**TASK DETAILS**: Below are records; count how many of their lines contain the word "will" and give the number alone.

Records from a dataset
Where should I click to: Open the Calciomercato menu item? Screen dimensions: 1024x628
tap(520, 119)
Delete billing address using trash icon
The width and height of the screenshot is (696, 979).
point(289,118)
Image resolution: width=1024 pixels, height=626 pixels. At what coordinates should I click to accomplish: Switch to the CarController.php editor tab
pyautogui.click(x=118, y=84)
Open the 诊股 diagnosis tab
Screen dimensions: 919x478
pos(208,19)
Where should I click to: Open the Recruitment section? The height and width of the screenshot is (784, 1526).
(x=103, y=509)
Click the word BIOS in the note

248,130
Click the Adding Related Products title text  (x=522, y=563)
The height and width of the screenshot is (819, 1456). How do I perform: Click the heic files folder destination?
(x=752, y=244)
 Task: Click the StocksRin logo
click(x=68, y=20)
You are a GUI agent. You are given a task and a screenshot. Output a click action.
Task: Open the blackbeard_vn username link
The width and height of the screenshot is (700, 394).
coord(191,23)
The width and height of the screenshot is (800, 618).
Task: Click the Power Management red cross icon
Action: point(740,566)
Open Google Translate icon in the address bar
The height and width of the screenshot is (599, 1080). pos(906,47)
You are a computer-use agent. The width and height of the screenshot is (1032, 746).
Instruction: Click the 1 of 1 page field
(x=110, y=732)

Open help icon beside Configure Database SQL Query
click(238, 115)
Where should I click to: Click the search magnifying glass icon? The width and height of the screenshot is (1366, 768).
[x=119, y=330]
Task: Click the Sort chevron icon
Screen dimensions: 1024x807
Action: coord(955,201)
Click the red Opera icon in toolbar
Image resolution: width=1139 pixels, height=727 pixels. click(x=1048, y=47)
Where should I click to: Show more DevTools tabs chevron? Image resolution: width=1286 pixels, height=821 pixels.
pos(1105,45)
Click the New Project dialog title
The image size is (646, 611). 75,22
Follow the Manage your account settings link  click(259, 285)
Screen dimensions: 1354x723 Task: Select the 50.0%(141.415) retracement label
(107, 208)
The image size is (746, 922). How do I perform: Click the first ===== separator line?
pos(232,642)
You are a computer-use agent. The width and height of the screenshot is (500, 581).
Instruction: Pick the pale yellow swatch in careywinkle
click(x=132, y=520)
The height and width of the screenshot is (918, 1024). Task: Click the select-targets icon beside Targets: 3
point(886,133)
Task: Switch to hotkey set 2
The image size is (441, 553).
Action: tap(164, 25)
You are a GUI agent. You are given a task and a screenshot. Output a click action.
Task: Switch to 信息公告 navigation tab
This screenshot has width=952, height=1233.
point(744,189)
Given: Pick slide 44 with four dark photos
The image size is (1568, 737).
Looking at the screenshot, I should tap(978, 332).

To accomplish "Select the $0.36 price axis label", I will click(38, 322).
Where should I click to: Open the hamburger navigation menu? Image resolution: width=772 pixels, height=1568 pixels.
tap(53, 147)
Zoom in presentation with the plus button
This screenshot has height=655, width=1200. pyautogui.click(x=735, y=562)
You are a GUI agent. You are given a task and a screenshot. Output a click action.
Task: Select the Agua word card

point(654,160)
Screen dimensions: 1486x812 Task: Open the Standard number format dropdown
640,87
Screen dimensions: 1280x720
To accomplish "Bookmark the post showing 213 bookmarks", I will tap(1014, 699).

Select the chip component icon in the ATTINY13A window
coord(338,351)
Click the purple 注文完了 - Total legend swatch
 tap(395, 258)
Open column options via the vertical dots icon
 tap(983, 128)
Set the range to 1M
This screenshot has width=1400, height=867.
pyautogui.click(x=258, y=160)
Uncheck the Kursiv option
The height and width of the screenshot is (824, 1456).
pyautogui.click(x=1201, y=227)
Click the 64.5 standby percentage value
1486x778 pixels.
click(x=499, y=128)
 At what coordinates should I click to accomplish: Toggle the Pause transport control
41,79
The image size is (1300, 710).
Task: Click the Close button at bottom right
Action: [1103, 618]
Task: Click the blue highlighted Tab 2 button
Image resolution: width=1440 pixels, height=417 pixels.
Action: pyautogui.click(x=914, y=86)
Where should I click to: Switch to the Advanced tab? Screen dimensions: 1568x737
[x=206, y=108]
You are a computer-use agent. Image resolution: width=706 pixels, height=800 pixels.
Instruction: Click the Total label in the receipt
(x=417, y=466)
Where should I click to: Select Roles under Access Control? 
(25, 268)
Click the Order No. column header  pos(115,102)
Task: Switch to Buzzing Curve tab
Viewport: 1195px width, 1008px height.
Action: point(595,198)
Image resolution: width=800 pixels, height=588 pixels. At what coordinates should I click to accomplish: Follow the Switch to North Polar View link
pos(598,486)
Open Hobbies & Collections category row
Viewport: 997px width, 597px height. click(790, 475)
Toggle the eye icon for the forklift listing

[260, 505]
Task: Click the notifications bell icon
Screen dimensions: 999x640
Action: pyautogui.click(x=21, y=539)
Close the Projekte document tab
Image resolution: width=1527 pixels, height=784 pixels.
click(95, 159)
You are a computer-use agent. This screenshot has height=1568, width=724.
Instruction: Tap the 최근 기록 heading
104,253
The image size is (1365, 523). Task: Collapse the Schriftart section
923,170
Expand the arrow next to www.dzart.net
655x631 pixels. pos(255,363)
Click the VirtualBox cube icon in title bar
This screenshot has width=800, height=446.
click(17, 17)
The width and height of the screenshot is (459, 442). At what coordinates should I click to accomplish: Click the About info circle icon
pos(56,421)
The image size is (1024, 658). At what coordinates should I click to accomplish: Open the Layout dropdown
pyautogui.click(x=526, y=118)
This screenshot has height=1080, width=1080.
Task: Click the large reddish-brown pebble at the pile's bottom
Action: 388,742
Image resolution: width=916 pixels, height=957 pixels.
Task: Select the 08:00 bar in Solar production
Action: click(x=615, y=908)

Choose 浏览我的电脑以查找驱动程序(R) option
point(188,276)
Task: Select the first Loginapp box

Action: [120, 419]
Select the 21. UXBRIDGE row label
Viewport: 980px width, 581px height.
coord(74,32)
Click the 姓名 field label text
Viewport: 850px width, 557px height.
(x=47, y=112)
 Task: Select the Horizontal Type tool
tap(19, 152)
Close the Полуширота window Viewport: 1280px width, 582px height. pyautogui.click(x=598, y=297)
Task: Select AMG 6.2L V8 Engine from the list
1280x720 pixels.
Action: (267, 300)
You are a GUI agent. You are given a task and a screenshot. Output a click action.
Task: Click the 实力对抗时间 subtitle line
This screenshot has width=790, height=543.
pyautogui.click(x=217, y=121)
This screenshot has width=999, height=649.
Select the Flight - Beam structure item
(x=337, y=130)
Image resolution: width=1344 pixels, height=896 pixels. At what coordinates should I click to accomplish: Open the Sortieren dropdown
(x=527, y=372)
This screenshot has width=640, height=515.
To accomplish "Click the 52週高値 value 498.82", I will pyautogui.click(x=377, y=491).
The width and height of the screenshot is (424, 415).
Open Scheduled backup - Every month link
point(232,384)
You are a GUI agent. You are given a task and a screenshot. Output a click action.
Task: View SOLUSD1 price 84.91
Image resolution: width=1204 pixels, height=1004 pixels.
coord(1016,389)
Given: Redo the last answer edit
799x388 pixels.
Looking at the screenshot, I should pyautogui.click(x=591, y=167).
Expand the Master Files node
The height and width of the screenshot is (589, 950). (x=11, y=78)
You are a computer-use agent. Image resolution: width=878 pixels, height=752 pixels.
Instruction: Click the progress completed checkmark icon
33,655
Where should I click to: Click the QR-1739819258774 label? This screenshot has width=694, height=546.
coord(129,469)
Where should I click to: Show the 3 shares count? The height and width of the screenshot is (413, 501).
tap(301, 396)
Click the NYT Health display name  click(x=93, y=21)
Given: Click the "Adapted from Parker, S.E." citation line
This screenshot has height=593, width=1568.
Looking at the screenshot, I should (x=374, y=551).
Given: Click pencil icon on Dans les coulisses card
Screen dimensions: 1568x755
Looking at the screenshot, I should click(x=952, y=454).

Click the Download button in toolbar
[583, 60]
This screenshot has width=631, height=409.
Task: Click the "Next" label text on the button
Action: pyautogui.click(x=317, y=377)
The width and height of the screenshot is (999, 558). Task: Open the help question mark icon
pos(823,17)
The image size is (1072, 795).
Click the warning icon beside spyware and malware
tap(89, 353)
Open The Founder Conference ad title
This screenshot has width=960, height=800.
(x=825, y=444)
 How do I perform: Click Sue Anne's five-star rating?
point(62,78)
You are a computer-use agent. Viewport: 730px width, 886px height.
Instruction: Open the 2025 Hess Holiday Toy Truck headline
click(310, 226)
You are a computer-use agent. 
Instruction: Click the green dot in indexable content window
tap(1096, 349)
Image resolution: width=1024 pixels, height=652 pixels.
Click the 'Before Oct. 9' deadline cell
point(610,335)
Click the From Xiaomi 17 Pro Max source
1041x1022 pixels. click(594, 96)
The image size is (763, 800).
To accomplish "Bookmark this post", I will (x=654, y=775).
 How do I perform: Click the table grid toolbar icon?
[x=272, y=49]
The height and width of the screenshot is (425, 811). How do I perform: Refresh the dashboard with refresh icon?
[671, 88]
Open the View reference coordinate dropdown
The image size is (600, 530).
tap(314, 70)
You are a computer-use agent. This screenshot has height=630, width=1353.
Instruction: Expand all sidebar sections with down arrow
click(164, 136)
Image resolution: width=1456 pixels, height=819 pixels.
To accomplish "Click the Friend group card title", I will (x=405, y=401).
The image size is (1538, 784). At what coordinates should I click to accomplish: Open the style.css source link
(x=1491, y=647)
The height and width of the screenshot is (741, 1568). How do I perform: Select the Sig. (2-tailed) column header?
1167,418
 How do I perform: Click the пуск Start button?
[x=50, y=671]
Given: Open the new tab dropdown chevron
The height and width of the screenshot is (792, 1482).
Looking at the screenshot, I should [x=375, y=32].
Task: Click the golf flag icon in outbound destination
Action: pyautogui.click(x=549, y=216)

**OUTPUT**: 5